Subject: [PATCH] DNI: dts: t19x: Enable DMA polling

Enable polling mechanism for DMA read/write operations instead of
interrupt mechanism for accurate perf measurements

---

diff --git a/kernel-dts/tegra194-soc/tegra194-soc-pcie.dtsi b/kernel-dts/tegra194-soc/tegra194-soc-pcie.dtsi
index d052446..00ca791 100644
--- a/kernel-dts/tegra194-soc/tegra194-soc-pcie.dtsi
+++ b/kernel-dts/tegra194-soc/tegra194-soc-pcie.dtsi
@@ -880,6 +880,7 @@
 							204000000 408000000 666000000  1066000000
 							408000000 666000000 1066000000 2133000000 >;
 
+		nvidia,dma-poll;
 		nvidia,max-speed = <4>;
 		nvidia,disable-aspm-states = <0xf>;
 		nvidia,controller-id = <&bpmp 0x5>;

And use below steps to start a test.

Go to the console of the system where PCIe IP is operating as endpoint and execute the following commands

cd /sys/kernel/config/pci_ep/
mkdir functions/pci_epf_nv_test/func1
echo 0x1AD5 > functions/pci_epf_nv_test/func1/deviceid
echo 16 > functions/pci_epf_nv_test/func1/msi_interrupts
ln -s functions/pci_epf_nv_test/func1 controllers/141a0000.pcie_ep/
echo 1 > controllers/141a0000.pcie_ep/start

NOTE:- Boot the host system only after executing all the above commands.

As soon as system boots, execute following commands to prepare the system for perf checkout

Execute following command to enable perf mode w.r.t ASPM

echo "performance" > /sys/module/pcie_aspm/parameters/policy

start the test

RP Mode DMA
In the below procedure, x being the number of the root port controller whose DMA is being used for perf checkout

Write

Go to the debugfs directory of the root port controller
     cd /sys/kernel/debug/pcie-x/
Set channel number (set it to one of 0,1,2,3)
     echo 1 > channel
Set size to 1GB
     echo 0x20000000 > size
Set source address for DMA.
          For this, grep for the string “---> Allocated memory for DMA” in dmesg log and use whatever address comes up in the grep output

     dmesg | grep " \-\-\-> Allocated memory for DMA"
          example output would be something like

     [    7.102149] tegra-pcie-dw 141a0000.pcie: ---> Allocated memory for DMA @ 0xA0000000
          So, use 0xA0000000  as the source address

     echo 0xA0000000 > src
          Note: - don’t forget to replace 0xA0000000 with your grep output value.
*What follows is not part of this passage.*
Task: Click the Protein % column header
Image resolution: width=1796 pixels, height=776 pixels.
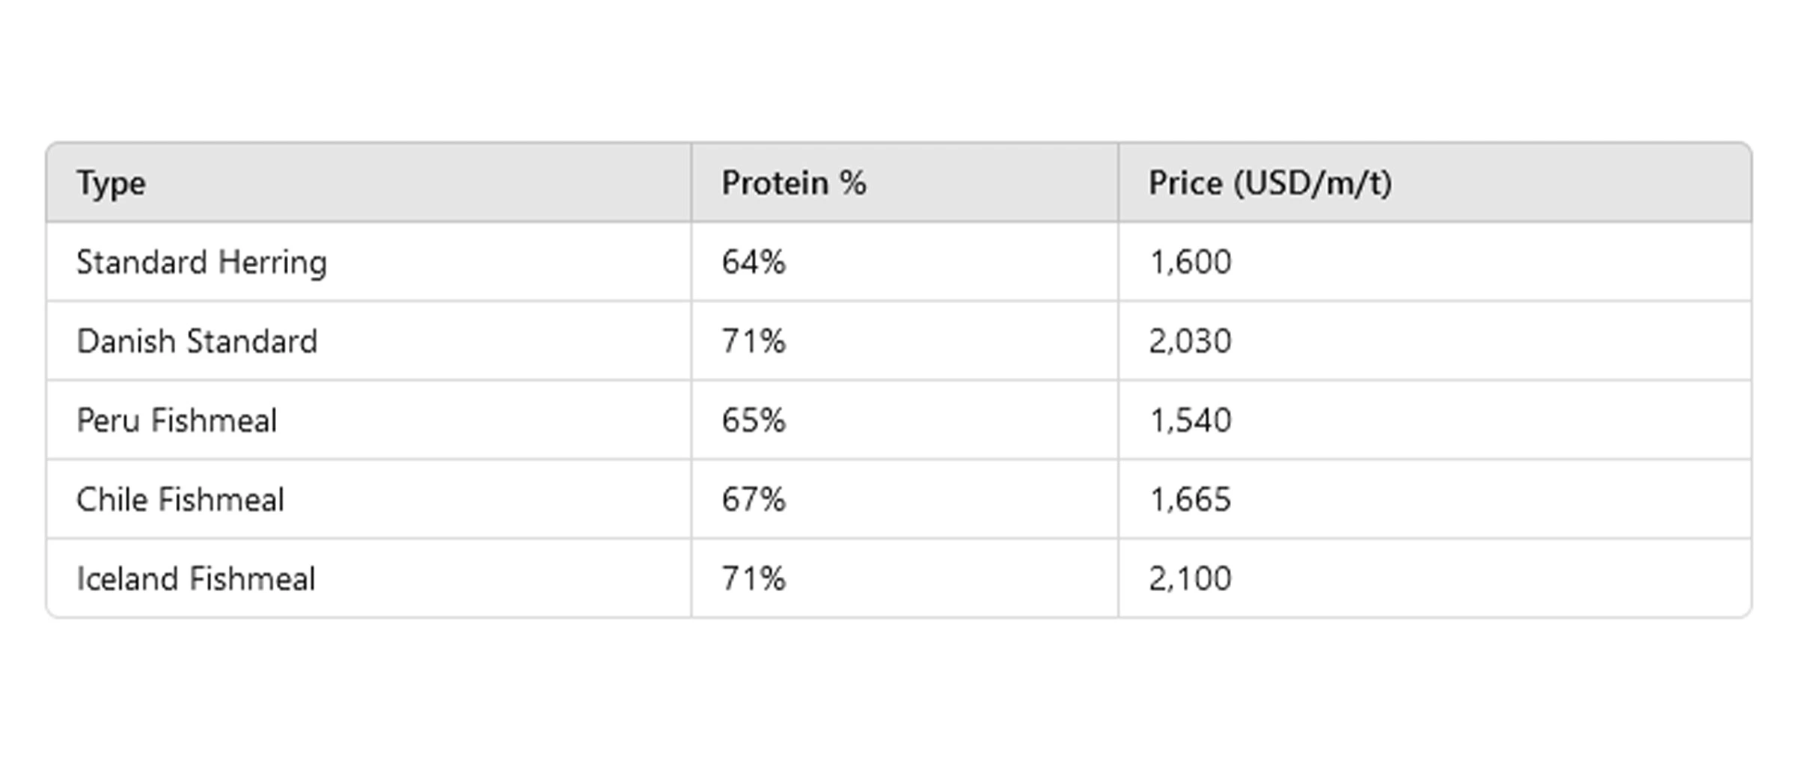Action: pyautogui.click(x=793, y=183)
In case it is not found in grep output, save full kernel boot log and search in it



Set destination address for DMA
          For this, execute the following command

     lspci -vv | grep -i "region 0"
          an example output would be something like

     Region 0: Memory at 1f40000000 (32-bit, non-prefetchable) 
          So, use 1f40000000  as destination address

     echo 0x1f40000000 > dst
          Note: - don’t forget to replace 0x1f40000000 with your grep output value. In case it is not found in grep output, save full kernel boot log and search in it

Execute write test
    cat write
          It prints the output in the following format

    tegra-pcie-dw 14100000.pcie_c1_rp: DMA write. Size: 536870912 bytes, Time diff: 316519776 ns
          Perf calculation:

     Perf = (Size * 8 * 1000000000)/(Time diff * 1024 * 1024 * 1024) Gbps
Read test can be performed by interchanging 'src' and 'dst' and executing 'echo read' command.

EP Mode DMA

Write
Go to the debugfs directory of the end point client driver

     cd /sys/kernel/debug/tegra_pcie_ep/
Set channel number (set it to one of 0,1,2,3)
     echo 1 > channel
Set size to 512 MB
     echo 0x20000000 > size
Set source address for EP’s DMA.
          For this, grep for the string "BAR0 RAM IOVA” in dmesg log of endpoint system console and use whatever address comes up in the grep output

     dmesg | grep "BAR0 RAM IOVA"
          an example output would be something like

     pci_epf_nv_test pci_epf_nv_test.0: BAR0 RAM IOVA: 0xe0000000
          So, use 0xe0000000  as source address

     echo 0xe0000000 > src
          Note: - don’t forget to replace 0xe0000000 with your grep output value. In case it is not found in grep output, save full kernel boot log and search in it

Set destination address for DMA
          For this, grep for the string “Allocated memory for DMA operation” in dmesg log of host system console (i.e. current system) and use whatever address comes up in the grep output

     dmesg | grep " Allocated memory for DMA operation"
          an example output would be something like

     tegra_ep_mem 0005:01:00.0: Allocated memory for DMA operation @ 0xC0000000, size=0x20000000
          So, use 0xC0000000 as source address

     echo 0xC0000000 > dst
          Note: - don’t forget to replace 0xC0000000 with your grep output value. In case it is not found in grep output, save full kernel boot log and search in it

Execute write test
     cat write
          It prints the output in the following format

     tegra_ep_mem 0000:01:00.0: DMA write: Size: 536870912 bytes, Time diff: 296565536 ns
          Perf calculation:

     Perf = (Size * 8 * 1000000000)/(Time diff * 1024 * 1024 * 1024) Gbps
Read test can be performed by interchanging 'src' and 'dst' and executing 'echo read' command.

Wayne,

Thank you very much. I will follow this instruction to do the test in these two days.
But I have one question here, this change you gave me is using pci_epf_nv_test, not “ethernet over PCIe”. Then when will DMA function ready for “ethernet over PCIe” to increase the bandwidth?

Thanks.